Sand slits and gravel bands are installed at right angles to the pipe and intercept the permeable backfill above it to provide a connection to the piped system. Their purpose is to provide a more speedy short cut for surface water to reach the piped drainage system, rather than going through the soil. This is why they are sometimes referred to as by-pass systems because they by-pass the soil, transporting surface water direct to the drainage system and thus to an outfall.
Another form of secondary drainage, which is used mainly in agriculture but has also been used for sportsturf, is mole drainage. It is created by drawing a metal plug through the soil at right angles to the piped system to intercept the permeable fill.
The 'moles' can only be formed in clay rich soils. It provides quicker drainage of the upper soil levels, but is not as effective as slits and bands in providing rapid surface drainage. It offers a lower cost alternative for smaller clubs on a tight budget.
The traditional layout for drainage schemes was the 'herringbone', with a centre main drain and laterals running off it an angle like the backbone of a fish, which is why it got its name.
Though it is still used, a grid system is now more common, especially in sportsturf drainage. In any drainage scheme wherever there is a junction between a lateral and a main drain, there is more concentration of pipe at that point and more permeable backfill over the pipe and around the junction. Hence, there is a higher rate of drainage at that point which results in uneven plant growth. In some situations this doesn't matter but, in sportsturf, if you use a herringbone layout with the main drain running down the centre of a pitch, or fairway, this uneven grass growth will be clearly visible in certain conditions. So, aesthetically, it is not pleasing, also it is more expensive in time and materials because there are more junctions and shorter runs of laterals for a given area.
This is why a grid system is more common for sportsturf areas. The main drain can be positioned off the playing surface. For pitches, this can be beyond the side-line; for golf courses, this can be at the side of a fairway or off the green. Laterals then form a grid across the playing surface into the main.
One common misconception about drainage is that it is supposed that drains should run downhill! Yes, they should have a slight fall of something around 1 in 100, and this is called the 'grade' of the drain. But, on sloping ground they should not run downhill to follow the lie of the land. Instead, laterals should run across the slope following the contours of the land.

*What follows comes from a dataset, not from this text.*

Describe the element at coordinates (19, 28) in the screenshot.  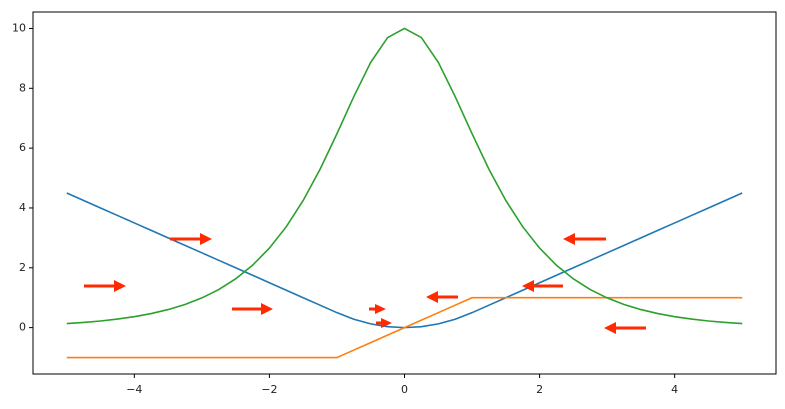
I see `y-tick-label: 10` at that location.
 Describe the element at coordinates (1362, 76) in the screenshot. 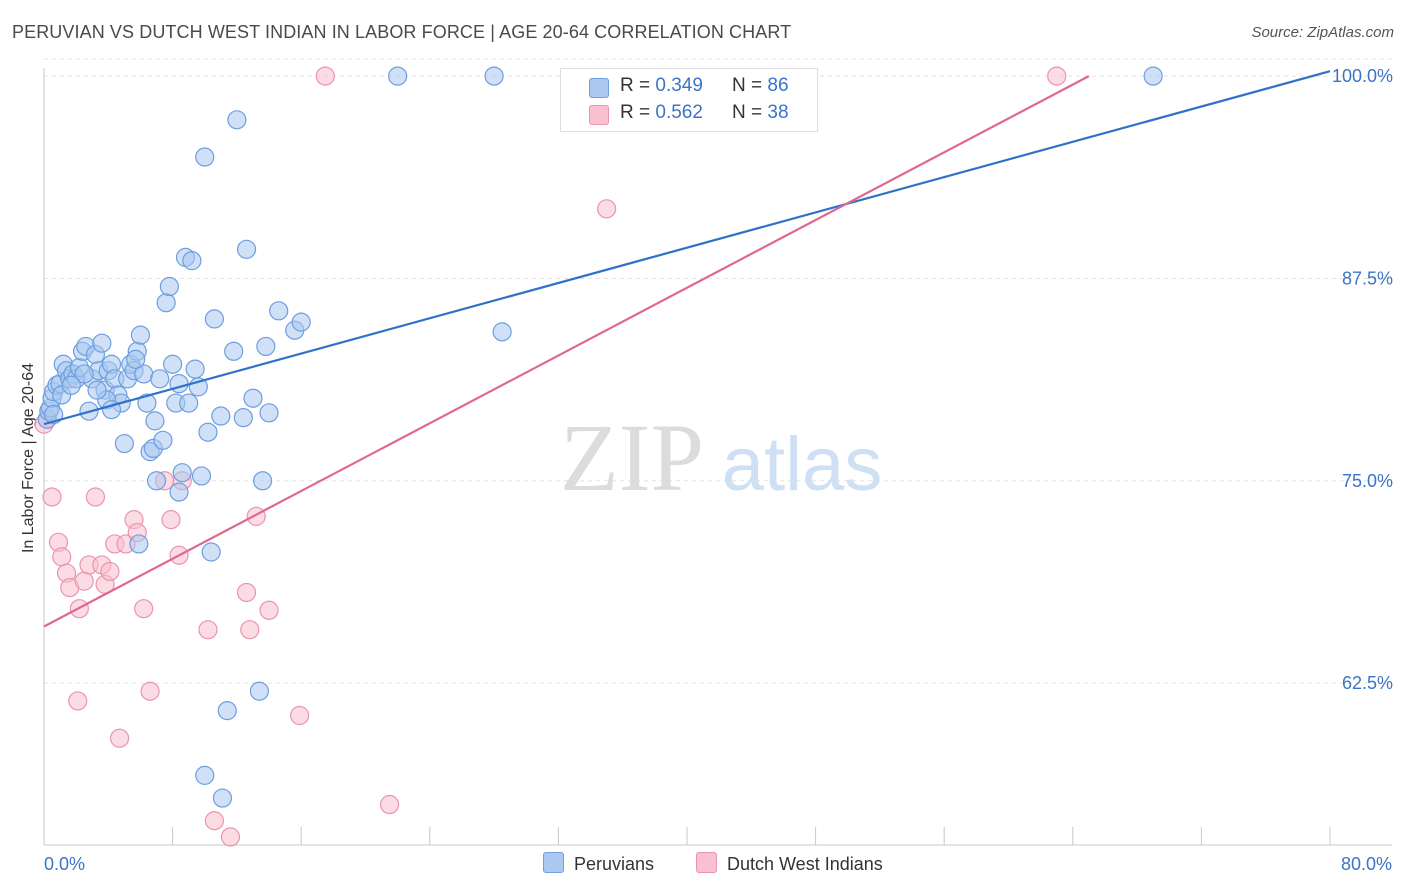

I see `y-tick-label: 100.0%` at that location.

Effectively, each lateral then becomes an interceptor drain, reducing the amount of water moving down the slope. This is why you can have the strange phenomenon of a main drain appearing to be on the high ground; on the high side of a fairway, for example, where even the main drain can also be an interceptor.
Interceptor or cut off drains, such as ditches, swales and french drains, can have an important role as part of a drainage scheme. Most soils become waterlogged due to groundwater, but there are many cases where land is wet due to surface run off from land at a higher level. The installation of an interceptor drain to catch the water before it runs downhill may, in some cases, alleviate the problem to the extent that no drainage, or much less drainage, is necessary at the lower level.
There are two things to establish before starting to drain - where is the water coming from, i.e. the cause of the problem, and where is it going to go to - the outfall?